By Staff Reports
(DGIwire) — Chronic lower back pain has become a common complaint. Does this mean we should just resign ourselves to a stiff lower dorsum and keep a stiff upper lip? The answer is no, because when back pain becomes constant, it can lead to serious consequences. Since chronic lower back pain is difficult to diagnose and treat effectively, it lingers—and questions can arise about just how much pain actually exists. This skepticism, in turn, can alter how one interacts with and relates to the world. The main problem is that people can’t see tangible evidence of back pain. Sometimes even x-rays and MRIs can’t identify the problem. Meanwhile, there’s no visible bandage that would give us permission to complain about pain.
In a recent article on LiveScience.com, Rob Froud, Senior Research Fellow at the University of Warwick (UK), outlines how back pain has been historically addressed, and concludes that doctors might not be measuring the most important element. Originally there was a focus on mobility; if a patient could move, he or she was considered clinically healthy even if they were still in pain. Later, doctors worked on decreasing pain and improving function. Currently, Froud says, patients with back pain might be offered advice, the drug acetaminophen, group exercise, manual therapy and acupuncture as possible remedies. The problem with this focus, says Froud, is that it ignores the secondary psychosocial effects of back pain, isolation and depression, which might ultimately be more difficult and expensive to treat than a bad back. Froud concludes that initially taking more time to diagnose the cause and then finding the best way to relieve pain will improve the patient’s quality of life and reduce overall costs.
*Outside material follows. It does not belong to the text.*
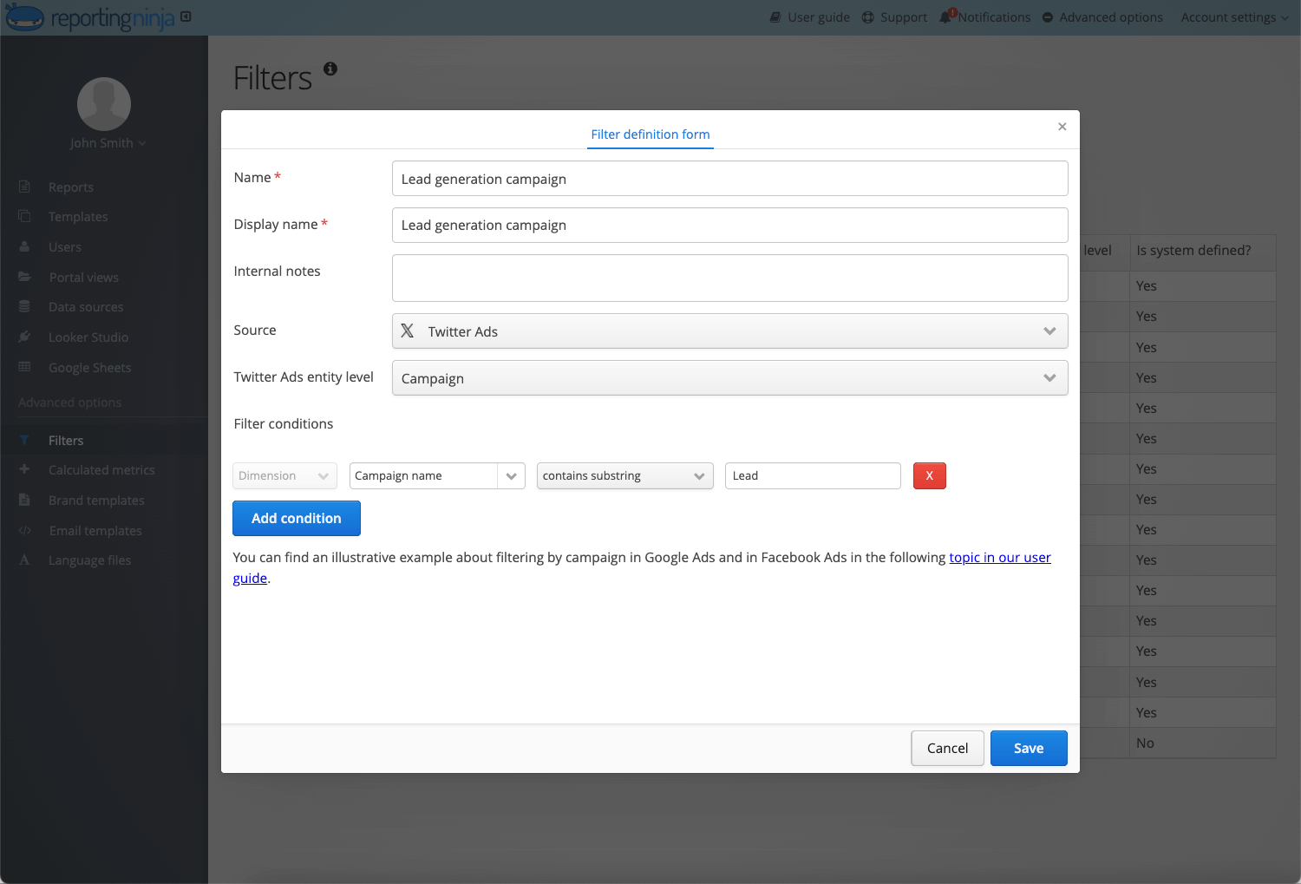Image resolution: width=1301 pixels, height=884 pixels.
Task: Follow the topic in our user guide link
Action: 999,557
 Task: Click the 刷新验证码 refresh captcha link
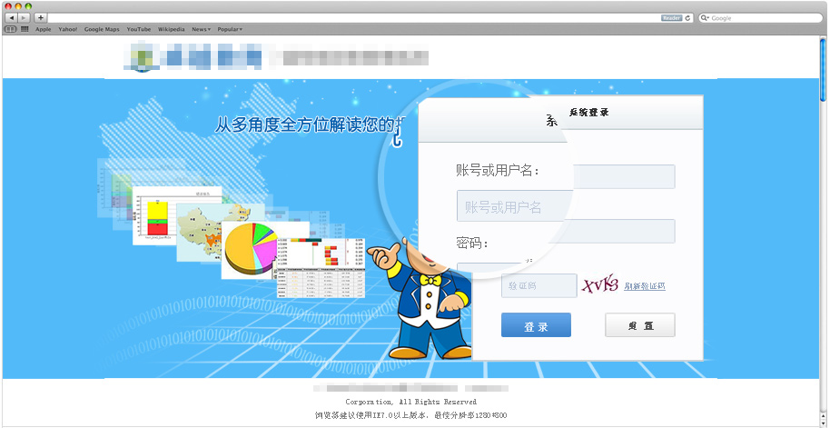pyautogui.click(x=644, y=286)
Fortunately, BioDelivery Sciences International (BDSI), a specialty pharmaceutical company based in Raleigh, NC, is studying in clinical trials what it hopes to be an effective product for managing chronic pain disorders such as lower back pain. In January 2014, BDSI and Endo Pharmaceuticals announced positive top-line results from a pivotal Phase 3 study of BEMA®Buprenorphine in opioid-naïve subjects. Results of a second Phase 3 study, conducted in opioid-experienced patients, were positive. A New Drug Application is anticipated to be submitted to the Food and Drug Administration in late 2014 or early 2015.
The BEMA drug delivery technology uses a small, bio-erodible film that adheres to the inner lining of the cheek within seconds and then efficiently delivers a dose of drug across the mucous membrane. BEMA films completely dissolve inside the mouth within minutes. The BEMA technology has been utilized by BDSI to allow the delivery of Buprenorphine, a novel type of opioid that—based on its pharmacology—has a lower propensity for abuse and addiction compared to other opioids.
Mark A. Sirgo, Pharm.D., President and Chief Executive Officer of BDSI, says “We are working aggressively to complete the Phase 3 program for BEMA Buprenorphine, and believe the market opportunity for an opioid with a lower propensity for abuse and addiction compared to Schedule 2 opioids like oxycontin and morphine, continues to expand.”